A key infrastructure report calls for significant reforms to public sector procurement practices and culture, including the creation of nationally consistent contract forms and a decision-making tool.
Infrastructure Australia’s 15-year roadmap says despite major changes in international practices, commercial arrangements in Australia’s infrastructure sector have remained stubbornly resistant to change.
However, it says Australian governments can create a more attractive infrastructure market and add long-term value to projects via reform of procurement practices.
Reform can also drive cultural change around poor risk management and contracting practices, as well as upending assumptions that the commercial relationship between government and industry is inherently adversarial.
The report recommends implementing nationally consistent contracts and calls for Commonwealth Procurement Guidelines to be updated to provide clearer definitions of value for money.
“Far too often there’s a lack of clarity of objectives that are trying to be delivered through a project,” Infrasture Australia director of policy and research Peter Colacino told Government News.
“As a result people revert what is the most easily defensible decision, which is lowest cost rather than thinking about the more challenging notion of value for money and public value.”
Sustainability
One area where procurement reform can make a difference is in supporting a circular economy, Infrastructure Australia says.
“Governments have an important role to play in initiating and embedding the different phases of a circular economy,” the report says.
“Setting procurement targets for sustainable and net zero emissions materials in construction would be an effective method for governments to reduce emissions and ensure broad sustainability outcomes.”
Embedding sustainability goals in all infrastructure procurement could result in a 55 per cent reduction in carbon emissions, Infrastructure Australia says.
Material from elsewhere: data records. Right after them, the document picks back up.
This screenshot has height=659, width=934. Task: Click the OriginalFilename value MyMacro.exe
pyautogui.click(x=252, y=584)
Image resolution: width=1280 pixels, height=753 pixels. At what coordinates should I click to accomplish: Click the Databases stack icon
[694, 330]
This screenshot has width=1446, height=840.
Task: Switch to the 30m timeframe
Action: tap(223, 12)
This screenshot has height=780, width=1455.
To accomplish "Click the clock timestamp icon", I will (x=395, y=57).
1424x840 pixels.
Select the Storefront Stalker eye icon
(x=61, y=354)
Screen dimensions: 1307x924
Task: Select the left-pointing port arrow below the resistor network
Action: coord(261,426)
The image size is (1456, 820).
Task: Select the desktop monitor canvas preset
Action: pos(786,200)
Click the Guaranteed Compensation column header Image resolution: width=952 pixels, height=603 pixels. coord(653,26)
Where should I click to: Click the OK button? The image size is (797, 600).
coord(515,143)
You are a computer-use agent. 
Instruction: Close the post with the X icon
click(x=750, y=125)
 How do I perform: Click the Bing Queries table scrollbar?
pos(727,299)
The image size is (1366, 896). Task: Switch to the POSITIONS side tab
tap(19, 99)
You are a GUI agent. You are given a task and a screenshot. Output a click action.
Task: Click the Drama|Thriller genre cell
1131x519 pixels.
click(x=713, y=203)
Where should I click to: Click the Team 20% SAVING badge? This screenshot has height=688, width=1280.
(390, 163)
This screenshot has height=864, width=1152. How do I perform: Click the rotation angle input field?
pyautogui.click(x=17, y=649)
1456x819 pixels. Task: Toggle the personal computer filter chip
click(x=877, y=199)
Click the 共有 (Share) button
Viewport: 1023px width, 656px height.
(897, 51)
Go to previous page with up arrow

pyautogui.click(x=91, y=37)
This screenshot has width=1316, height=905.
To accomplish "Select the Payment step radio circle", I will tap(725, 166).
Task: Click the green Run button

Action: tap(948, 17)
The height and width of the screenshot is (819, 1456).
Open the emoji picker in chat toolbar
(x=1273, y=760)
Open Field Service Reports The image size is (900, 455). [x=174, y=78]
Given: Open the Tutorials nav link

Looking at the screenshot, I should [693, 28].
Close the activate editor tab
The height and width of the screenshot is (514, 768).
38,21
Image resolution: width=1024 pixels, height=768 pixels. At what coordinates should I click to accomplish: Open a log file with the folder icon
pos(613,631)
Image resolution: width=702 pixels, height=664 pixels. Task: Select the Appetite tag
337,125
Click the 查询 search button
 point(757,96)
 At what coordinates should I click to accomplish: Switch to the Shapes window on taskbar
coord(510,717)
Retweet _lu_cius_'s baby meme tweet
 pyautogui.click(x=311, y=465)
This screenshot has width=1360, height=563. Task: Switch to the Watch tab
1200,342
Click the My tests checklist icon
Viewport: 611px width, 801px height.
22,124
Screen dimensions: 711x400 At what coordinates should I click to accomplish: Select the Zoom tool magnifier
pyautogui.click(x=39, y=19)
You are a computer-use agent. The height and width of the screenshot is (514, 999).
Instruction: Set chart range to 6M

Procurement targets and standards are also effective ways of supporting new industries or markets or incentivising businesses to develop new materials.
For example, electrifying government fleets are a way of kick-starting the Australian EV market.
Mr Colacino says public sector procurement needs to consider the “quadruple bottom line”, which refers to economic, environmental, social and governance outcomes.
“The government needs to make a call about whether these sorts of objectives, whether its supporting sustainability or diversity or Indigenous engagement,” he says.
“Ultimately government needs to identify what its priorities are and how they can be pursued through procurement.”
The report does note that change has already begun, with recycled materials being used in infrastructure projects overseen by many jurisdictions, including Transport for NSW and the Queensland Department of Transport and Main Roads.
The National Waste Policy Action Plan 2019 also emphasises the importance of governments using their purchasing power to address barriers to the adoption of a circular economy, and the Department of Agriculture, Water and the Environment has recently released the Sustainable Procurement Guide for Commonwealth Agencies.
PPP 2.0
The report also calls for a review of the Private Public Partnership (PPP) model, which has been declining because of industry concerns around risk and complexity.
“The reduction in the use of the model could have the undesirable impact of reducing opportunities for private investment, thereby reducing overall investment or increasing costs to taxpayers,” the report says.
“A reinvigorated PPP model that establishes genuine delivery partnerships through greater sharing of risk and reward will increase the accessibility of this model for smaller projects and deliver more projects overall.”
Mr Colacino says Australia once led the world in infrastructure procurement thanks largely to the PPP model, but it’s now time for PPP 2.0.
“The model needs to evolve so it can support higher levels of collaboration and greater opportunities for supply chain enablement and integration,” he said.
“There’s also an opportunity for us to broaden our choice across the full range of procurement models and choose models that are right for the project, not because it’s the way we’ve always done it.”